Адогматизм. В истории религиозных движений в Новое время практически всегда верным спутником «панморализма» является адогматизм и отрицание в той или иной степени необходимости мистической стороны в христианском учении. В связи с этим еще раз следует вспомнить проницательное замечание архиеп. Иоанна (Шаховского) о сложном характере связи правды и неправды в мировоззрении и творчестве Л. Н. Толстого: в его правде всегда присутствует неправда, и наоборот – глубокие интуиции о человеке, о его духовной жизни сложно переплетены с духовной нечувственностью, полным отрицанием догматико-мистической стороны в вере, отрицанием, которое в итоге приводит к абсолютной бесплодности его концепции личности.
Эта пестрота мировоззрения дает основание некоторым исследователям (Р. Ф. Густафсон, А. Б. Тарасов) утверждать, что в мировоззрении Л. Н. Толстого присутствуют православные мотивы, что его творчество, как художественное, так и религиозное, несет на себе следы христианской традиции.
Подобные утверждения требуют большой осмотрительности в дефинициях. Нужно ясно отдавать себе отчет, какую традицию мы именуем христианской. Приблизительно к середине XIX в. фактически формируется тенденция противопоставлять два типа христианской практики – христианство деятельное, основанное на любви и исполнении евангельских заповедей, и христианство умозрительное, мистическое, «догму», причем в последнем случае возникает большое искушение этот тип христианства объявить безжизненным, мертвым.

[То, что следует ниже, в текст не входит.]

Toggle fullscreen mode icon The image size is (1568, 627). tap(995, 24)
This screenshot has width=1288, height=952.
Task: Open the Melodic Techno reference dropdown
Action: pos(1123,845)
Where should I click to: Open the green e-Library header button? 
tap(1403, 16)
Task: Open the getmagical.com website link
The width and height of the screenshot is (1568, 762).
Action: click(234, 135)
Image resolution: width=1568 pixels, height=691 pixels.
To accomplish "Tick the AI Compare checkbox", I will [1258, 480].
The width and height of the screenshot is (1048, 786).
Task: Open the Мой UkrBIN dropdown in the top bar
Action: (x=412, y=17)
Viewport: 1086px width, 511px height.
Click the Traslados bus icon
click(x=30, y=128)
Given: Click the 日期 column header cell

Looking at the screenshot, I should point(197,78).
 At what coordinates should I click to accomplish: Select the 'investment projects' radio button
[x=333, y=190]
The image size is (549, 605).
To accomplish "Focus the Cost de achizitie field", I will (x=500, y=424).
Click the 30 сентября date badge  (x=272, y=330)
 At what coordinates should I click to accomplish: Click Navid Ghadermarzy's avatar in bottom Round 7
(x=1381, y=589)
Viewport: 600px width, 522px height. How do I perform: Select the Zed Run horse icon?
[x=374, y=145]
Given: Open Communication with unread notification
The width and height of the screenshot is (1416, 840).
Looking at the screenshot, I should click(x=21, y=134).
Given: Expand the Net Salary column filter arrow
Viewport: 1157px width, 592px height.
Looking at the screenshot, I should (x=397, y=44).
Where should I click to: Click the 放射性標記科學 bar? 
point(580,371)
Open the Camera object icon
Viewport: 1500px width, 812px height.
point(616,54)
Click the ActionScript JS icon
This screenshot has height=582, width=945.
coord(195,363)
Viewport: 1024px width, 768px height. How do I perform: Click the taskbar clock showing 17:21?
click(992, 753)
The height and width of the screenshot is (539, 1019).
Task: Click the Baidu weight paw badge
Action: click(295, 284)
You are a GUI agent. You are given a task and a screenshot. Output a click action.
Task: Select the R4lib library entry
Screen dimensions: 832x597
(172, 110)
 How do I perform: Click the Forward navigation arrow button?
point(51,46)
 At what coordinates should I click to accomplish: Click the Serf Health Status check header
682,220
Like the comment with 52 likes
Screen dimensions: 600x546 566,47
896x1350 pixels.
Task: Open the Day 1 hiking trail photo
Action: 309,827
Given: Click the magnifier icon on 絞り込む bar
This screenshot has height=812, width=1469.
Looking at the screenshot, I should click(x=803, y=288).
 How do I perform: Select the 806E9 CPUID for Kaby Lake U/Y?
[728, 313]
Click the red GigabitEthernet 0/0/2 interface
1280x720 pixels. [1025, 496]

То, что называется часто в современных философских и литературоведческих работах «христианским контекстом», «православными мотивами», есть часто, по очень точному определению К. Н. Леонтьева, «привычка христианской мысли», т. е. расплывчатые рассуждения о «христианских» моральных ценностях, в первую очередь, конечно, о любви, без «основ вероучения», заметим, часто хотя бы на уровне самого простого катехизиса. Не случайно здесь же К. Н. Леонтьев добавляет, что тот, кто пишет о любви «будто бы христианской», не принимая этих основ, есть «враг христианства самый обманчивый и самый опасный»[108].
Исторически именно на этой почве рождается «Новое Евангелие», которое оказалось более близким «истинным ученикам Христа» и в итоге вытеснило традиционное, святоотеческое понимание Евангелия и святости.
Характерно, что популярность этого «евангелия» в России объясняется взаимосвязью двух факторов. С одной стороны, безальтернативное доверие достижениям науки и протестантской библейской критики, яркими представителями которой являлись Д.-Ф. Штраус и Э. Ренан, произведения которых имели популярность и распространение далеко не только в академической среде. Позже эта тенденция получила развитие в работах представителей так называемой тюбингенской школы.
Но библейская критика в своем популярном варианте была хорошо известна во всей Европе, с этой точки зрения она должна рассматриваться в качестве важнейшего фактора интеллектуальной жизни европейского человека второй половины XIX в. Вторым фактором, характерным, специфическим для России явлением, достаточно неожиданно с психологической точки зрения способствовавшим развитию адогматизма, стало жгучее переживание народного горя, неправды, нищеты: сострадание «маленькому человеку», имеющее глубокие евангельские корни, в русской литературе является одной из главных идеологических доминант, нет необходимости здесь ссылаться на какие-то общеизвестные примеры, достаточно указать только на русскую поэзию («Эти бедные селенья» Ф. Тютчева, «Осенние журавли» А. Жемчужникова): Россия – страна горя и страдания.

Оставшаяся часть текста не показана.